# Task directions:
Pull out each line of the items below that contains the word "title".
━━━━━━━━━━
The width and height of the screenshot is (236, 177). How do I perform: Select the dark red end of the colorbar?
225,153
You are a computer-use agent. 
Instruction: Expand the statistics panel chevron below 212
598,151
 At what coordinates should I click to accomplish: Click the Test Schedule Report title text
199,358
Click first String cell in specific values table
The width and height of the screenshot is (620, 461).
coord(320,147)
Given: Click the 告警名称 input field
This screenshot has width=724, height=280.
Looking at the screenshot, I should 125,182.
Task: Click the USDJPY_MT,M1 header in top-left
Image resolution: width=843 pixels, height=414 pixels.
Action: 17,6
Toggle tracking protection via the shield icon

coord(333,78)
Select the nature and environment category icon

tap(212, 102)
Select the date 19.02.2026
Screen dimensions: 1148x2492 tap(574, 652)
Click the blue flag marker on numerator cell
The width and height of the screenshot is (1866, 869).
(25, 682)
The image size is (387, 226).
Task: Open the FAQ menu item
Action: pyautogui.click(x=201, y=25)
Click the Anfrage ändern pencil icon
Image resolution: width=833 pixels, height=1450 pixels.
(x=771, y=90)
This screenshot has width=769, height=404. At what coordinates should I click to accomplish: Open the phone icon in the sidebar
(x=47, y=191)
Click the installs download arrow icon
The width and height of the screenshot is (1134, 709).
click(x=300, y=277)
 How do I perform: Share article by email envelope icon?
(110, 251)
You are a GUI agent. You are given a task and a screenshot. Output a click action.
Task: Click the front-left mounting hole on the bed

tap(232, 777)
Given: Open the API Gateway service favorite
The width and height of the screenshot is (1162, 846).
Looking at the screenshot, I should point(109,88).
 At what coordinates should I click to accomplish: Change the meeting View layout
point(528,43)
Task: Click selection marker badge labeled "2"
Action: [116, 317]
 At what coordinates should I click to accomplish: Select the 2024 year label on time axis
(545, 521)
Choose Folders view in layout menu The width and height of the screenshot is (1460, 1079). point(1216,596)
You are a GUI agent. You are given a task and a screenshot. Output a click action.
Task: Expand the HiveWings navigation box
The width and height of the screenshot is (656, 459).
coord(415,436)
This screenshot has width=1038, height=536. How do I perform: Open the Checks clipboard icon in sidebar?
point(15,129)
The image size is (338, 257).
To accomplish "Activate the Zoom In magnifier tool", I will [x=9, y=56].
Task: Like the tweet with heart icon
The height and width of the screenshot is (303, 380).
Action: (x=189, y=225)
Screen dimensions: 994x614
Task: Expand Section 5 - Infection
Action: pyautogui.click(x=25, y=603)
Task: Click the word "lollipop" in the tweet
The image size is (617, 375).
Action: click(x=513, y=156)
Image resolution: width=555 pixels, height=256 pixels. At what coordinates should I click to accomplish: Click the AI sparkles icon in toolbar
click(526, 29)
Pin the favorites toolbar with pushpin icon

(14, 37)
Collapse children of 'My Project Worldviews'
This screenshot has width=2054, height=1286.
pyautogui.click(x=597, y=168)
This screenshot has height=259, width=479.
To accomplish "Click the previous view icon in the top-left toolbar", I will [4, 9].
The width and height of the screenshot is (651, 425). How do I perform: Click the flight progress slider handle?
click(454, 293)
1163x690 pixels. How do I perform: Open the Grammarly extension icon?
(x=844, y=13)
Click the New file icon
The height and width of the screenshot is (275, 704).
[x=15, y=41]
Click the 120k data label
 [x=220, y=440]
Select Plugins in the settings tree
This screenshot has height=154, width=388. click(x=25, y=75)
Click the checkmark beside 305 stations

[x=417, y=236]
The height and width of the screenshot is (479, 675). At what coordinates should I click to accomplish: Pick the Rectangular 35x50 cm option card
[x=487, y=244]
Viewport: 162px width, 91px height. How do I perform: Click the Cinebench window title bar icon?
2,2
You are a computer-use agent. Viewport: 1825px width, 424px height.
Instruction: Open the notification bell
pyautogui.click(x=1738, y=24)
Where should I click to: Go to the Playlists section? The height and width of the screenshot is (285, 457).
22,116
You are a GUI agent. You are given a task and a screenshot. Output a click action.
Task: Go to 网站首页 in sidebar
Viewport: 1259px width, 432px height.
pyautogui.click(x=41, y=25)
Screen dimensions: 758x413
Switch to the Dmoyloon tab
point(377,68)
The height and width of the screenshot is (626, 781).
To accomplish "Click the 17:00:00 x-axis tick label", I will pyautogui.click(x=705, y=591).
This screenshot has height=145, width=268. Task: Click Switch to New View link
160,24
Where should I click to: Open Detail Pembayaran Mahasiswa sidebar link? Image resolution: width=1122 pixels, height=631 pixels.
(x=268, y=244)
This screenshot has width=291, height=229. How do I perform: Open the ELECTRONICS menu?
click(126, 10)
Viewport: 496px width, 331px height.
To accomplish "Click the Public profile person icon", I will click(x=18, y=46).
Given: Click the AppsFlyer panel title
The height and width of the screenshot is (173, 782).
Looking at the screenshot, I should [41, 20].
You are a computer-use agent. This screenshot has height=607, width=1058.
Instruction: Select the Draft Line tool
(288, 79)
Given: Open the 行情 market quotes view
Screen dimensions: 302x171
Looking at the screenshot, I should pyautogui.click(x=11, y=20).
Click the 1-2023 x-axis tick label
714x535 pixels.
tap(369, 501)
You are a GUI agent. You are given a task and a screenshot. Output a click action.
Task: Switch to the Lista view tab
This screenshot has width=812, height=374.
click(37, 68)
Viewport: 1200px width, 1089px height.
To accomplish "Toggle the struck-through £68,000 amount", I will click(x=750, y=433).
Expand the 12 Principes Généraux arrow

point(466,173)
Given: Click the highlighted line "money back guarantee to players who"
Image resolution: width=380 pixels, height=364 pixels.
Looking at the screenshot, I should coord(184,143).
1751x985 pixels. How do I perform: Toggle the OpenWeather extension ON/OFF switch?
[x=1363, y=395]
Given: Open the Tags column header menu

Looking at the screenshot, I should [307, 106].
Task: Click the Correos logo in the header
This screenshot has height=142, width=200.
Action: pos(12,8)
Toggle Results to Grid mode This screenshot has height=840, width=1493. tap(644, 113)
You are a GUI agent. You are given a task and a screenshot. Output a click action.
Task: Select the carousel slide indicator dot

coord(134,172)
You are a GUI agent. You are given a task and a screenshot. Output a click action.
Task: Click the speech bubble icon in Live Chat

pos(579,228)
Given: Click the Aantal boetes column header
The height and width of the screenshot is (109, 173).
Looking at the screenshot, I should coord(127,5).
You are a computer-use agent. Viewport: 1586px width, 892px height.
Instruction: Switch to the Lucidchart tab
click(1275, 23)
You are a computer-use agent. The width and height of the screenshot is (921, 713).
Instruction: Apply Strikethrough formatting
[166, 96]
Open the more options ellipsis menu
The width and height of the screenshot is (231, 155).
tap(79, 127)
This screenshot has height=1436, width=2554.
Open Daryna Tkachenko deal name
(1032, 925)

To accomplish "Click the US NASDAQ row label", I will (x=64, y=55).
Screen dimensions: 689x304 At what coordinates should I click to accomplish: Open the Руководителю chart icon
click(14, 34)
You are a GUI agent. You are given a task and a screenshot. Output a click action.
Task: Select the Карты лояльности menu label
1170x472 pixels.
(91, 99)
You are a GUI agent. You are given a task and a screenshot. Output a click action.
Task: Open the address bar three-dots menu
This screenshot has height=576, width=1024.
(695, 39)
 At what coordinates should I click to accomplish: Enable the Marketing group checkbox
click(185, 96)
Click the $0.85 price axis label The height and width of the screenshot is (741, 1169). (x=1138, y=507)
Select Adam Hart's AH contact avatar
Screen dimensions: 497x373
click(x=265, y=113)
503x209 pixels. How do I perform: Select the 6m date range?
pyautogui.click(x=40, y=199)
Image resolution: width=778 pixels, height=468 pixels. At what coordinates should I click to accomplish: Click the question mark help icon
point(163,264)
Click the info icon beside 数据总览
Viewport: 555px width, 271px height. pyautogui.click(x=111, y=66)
━━━━━━━━━━
# Result for this exercise:
 At what coordinates should I click to accomplish: Click the Test Schedule Report title text
Viewport: 162px width, 91px height. How do I perform: Click the Cinebench window title bar icon?
Given: Click the AppsFlyer panel title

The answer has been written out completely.